**** PROVIDED MATERIAL ****
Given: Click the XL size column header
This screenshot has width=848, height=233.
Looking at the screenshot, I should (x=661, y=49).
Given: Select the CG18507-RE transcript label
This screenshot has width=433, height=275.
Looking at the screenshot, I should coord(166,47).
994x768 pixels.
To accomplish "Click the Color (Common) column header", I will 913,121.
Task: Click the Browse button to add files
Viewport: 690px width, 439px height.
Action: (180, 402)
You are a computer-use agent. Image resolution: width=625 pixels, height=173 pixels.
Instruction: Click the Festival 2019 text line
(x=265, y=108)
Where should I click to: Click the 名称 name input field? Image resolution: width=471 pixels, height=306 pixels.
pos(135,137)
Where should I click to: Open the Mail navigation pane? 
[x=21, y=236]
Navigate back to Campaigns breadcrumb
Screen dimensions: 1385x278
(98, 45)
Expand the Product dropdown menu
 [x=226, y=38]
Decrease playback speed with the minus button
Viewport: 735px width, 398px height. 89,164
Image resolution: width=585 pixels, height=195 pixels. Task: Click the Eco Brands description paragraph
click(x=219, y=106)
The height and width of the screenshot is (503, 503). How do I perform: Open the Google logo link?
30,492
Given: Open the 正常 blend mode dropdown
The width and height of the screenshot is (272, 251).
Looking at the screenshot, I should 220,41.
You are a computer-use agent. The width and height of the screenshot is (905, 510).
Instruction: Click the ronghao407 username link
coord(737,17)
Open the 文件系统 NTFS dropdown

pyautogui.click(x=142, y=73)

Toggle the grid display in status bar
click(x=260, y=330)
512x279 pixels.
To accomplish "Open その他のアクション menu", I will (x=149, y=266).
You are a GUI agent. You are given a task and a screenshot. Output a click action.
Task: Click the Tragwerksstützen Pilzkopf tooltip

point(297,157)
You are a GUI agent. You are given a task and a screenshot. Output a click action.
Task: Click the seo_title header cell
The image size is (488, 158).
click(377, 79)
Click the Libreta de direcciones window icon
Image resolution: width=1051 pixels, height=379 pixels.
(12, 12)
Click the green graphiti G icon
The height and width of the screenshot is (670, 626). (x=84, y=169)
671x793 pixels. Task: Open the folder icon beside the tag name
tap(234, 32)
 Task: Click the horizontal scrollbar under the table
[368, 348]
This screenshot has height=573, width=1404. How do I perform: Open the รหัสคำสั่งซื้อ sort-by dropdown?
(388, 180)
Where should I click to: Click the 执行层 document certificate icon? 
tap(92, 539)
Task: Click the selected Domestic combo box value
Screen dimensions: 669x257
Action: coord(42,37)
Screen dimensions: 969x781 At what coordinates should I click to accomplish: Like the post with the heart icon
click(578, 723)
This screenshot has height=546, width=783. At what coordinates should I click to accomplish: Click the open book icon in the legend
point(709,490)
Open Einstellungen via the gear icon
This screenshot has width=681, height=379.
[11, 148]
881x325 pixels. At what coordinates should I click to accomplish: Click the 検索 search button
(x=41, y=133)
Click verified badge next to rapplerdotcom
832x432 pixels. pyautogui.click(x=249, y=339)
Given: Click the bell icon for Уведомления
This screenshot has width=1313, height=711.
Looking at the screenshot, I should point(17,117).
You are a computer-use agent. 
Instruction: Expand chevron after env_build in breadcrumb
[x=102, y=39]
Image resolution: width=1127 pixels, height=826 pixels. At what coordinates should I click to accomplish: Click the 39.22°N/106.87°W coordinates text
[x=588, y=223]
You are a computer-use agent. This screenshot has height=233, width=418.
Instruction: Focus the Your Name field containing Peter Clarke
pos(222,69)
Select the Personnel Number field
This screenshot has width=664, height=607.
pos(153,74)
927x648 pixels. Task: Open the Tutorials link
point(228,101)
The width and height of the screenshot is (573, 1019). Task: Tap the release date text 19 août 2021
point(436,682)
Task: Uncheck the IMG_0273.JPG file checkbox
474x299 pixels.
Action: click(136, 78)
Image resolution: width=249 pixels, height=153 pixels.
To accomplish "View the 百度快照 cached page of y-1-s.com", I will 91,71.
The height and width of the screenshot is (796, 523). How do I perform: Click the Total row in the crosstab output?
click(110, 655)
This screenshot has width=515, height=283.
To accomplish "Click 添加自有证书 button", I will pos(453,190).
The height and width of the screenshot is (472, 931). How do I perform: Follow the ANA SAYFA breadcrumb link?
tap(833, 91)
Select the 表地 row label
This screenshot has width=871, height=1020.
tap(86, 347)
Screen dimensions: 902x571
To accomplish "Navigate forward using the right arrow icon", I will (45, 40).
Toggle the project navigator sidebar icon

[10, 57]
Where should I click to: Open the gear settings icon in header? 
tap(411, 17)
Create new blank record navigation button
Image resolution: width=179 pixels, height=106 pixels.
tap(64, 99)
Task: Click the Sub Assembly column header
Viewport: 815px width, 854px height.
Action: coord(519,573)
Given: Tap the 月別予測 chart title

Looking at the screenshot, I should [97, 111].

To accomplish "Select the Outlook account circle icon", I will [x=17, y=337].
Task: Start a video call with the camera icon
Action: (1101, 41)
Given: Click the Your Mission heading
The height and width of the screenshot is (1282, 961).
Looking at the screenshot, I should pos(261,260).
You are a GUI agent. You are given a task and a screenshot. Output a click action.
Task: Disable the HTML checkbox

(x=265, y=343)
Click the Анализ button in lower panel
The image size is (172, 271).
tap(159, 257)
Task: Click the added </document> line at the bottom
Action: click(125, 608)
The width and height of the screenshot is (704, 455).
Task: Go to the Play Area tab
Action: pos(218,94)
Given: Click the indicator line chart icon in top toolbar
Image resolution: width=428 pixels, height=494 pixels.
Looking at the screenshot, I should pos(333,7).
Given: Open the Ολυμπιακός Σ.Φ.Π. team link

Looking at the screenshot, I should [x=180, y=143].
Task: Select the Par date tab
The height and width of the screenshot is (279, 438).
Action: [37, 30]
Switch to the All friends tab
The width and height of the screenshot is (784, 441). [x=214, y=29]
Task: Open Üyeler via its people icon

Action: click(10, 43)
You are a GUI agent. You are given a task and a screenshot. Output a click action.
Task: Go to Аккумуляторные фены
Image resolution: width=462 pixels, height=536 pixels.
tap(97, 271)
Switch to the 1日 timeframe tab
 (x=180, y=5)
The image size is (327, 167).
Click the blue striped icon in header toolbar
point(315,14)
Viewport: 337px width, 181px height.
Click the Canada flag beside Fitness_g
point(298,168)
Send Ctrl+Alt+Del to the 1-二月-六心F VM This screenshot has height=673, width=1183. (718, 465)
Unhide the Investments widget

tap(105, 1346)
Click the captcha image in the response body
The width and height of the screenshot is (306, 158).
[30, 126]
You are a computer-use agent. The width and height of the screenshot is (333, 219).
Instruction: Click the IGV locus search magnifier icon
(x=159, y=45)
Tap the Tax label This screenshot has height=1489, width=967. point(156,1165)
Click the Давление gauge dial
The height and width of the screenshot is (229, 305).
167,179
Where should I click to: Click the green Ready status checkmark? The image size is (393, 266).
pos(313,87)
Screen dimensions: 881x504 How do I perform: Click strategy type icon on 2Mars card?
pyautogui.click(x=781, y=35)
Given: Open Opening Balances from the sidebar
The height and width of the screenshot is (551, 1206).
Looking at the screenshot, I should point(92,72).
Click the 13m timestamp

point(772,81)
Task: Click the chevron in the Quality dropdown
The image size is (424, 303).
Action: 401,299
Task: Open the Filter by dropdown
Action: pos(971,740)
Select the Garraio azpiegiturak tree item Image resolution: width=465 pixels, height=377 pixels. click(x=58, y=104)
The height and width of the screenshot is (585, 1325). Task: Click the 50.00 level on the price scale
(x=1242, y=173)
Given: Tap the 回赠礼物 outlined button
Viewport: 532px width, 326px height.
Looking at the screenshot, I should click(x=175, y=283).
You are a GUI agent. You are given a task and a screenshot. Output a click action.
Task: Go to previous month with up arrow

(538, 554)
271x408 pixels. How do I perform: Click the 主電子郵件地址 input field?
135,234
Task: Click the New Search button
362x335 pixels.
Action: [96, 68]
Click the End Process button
****
§ **WORK INSTRUCTIONS**
Transcribe the lines above between the line holding "This screenshot has width=1313, height=711." and the line holding "Given: Click the Your Mission heading", inclusive, exactly as they stand and with nothing added.

§ **OUTPUT FOR THIS EXERCISE**
This screenshot has width=1313, height=711.
Looking at the screenshot, I should point(17,117).
You are a computer-use agent. 
Instruction: Expand chevron after env_build in breadcrumb
[x=102, y=39]
Image resolution: width=1127 pixels, height=826 pixels. At what coordinates should I click to accomplish: Click the 39.22°N/106.87°W coordinates text
[x=588, y=223]
You are a computer-use agent. This screenshot has height=233, width=418.
Instruction: Focus the Your Name field containing Peter Clarke
pos(222,69)
Select the Personnel Number field
This screenshot has width=664, height=607.
pos(153,74)
927x648 pixels. Task: Open the Tutorials link
point(228,101)
The width and height of the screenshot is (573, 1019). Task: Tap the release date text 19 août 2021
point(436,682)
Task: Uncheck the IMG_0273.JPG file checkbox
474x299 pixels.
Action: click(136, 78)
Image resolution: width=249 pixels, height=153 pixels.
To accomplish "View the 百度快照 cached page of y-1-s.com", I will 91,71.
The height and width of the screenshot is (796, 523). How do I perform: Click the Total row in the crosstab output?
click(110, 655)
This screenshot has width=515, height=283.
To accomplish "Click 添加自有证书 button", I will pos(453,190).
The height and width of the screenshot is (472, 931). How do I perform: Follow the ANA SAYFA breadcrumb link?
tap(833, 91)
Select the 表地 row label
This screenshot has width=871, height=1020.
tap(86, 347)
Screen dimensions: 902x571
To accomplish "Navigate forward using the right arrow icon", I will (45, 40).
Toggle the project navigator sidebar icon

[10, 57]
Where should I click to: Open the gear settings icon in header? 
tap(411, 17)
Create new blank record navigation button
Image resolution: width=179 pixels, height=106 pixels.
tap(64, 99)
Task: Click the Sub Assembly column header
Viewport: 815px width, 854px height.
Action: coord(519,573)
Given: Tap the 月別予測 chart title

Looking at the screenshot, I should [97, 111].

To accomplish "Select the Outlook account circle icon", I will [x=17, y=337].
Task: Start a video call with the camera icon
Action: (1101, 41)
Given: Click the Your Mission heading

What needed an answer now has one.